What the forestry industry is teaching the oil sands

Calgary— From Friday's Globe and Mail

Among industry leaders, there is a broad recognition that something needs to change. Deciding on a strategy isn't easy, but the forestry industry's experiences with environmental challenges seemed a natural source for guidance.

Janet Annesley, now vice-president of communications for the Canadian Association of Petroleum Producers, remembers campaigning for Greenpeace on the Clayoquot Sound issue. “I went door to door when I was in eighth grade soliciting funds for Greenpeace and selling memberships,” she said. “For me, that issue has resonance.”

As she and others looked back at those days, they realized solutions don't come by stonewalling or shouting. They come by sitting down with critics for tough talks that result in mutual agreement on how to alter an industry's approach to the environment.

“The challenge is that unless you're engaging with a purpose, you're just talking,” said Ms. Annesley, who recently presented some of her findings to industry leaders.

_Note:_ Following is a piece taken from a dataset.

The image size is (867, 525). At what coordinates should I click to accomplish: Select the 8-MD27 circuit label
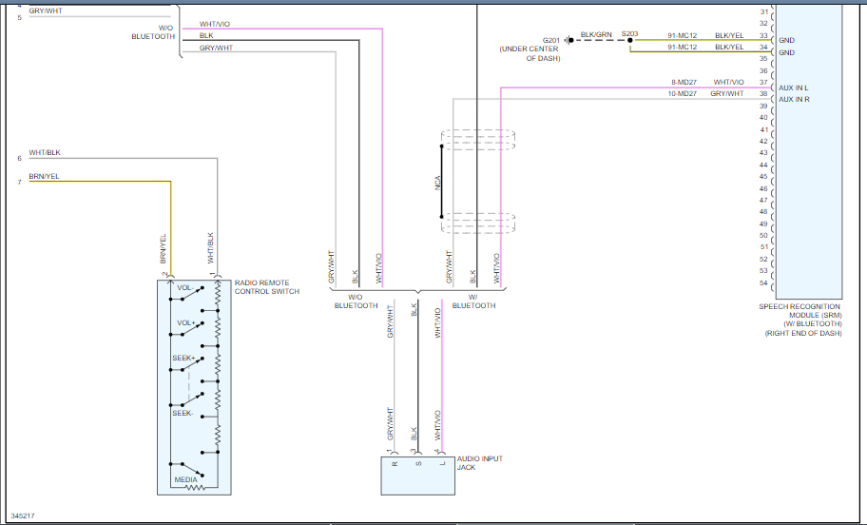[x=685, y=82]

“The lesson that is consistent in the forestry and the mining experience is that you cannot sloganeer, you cannot ‘spin' your way out of these types of issues,” she said. “The ultimate solutions are rooted in performance.”

MacMillan Bloedel, after all, managed to mollify its critics only when it pledged major change to the way it did business.

But given that oil sands criticisms strike at the heart of current industry performance – its use of energy and heavy landscape footprint – is industry willing to change?

Ms. Annesley says the answer is yes, especially as technological improvements allow it to clean up its act.

But environmental groups – including ones that have met with CAPP officials in the past six months – have their doubts. Simon Dyer, oil sands program director for the Vancouver-based Pembina Institute, recalls a catchphrase once used to describe forestry companies: “Talk and log” – a strategy that involves paying lip service to problems while continuing business as usual. He has seen energy companies use it, too.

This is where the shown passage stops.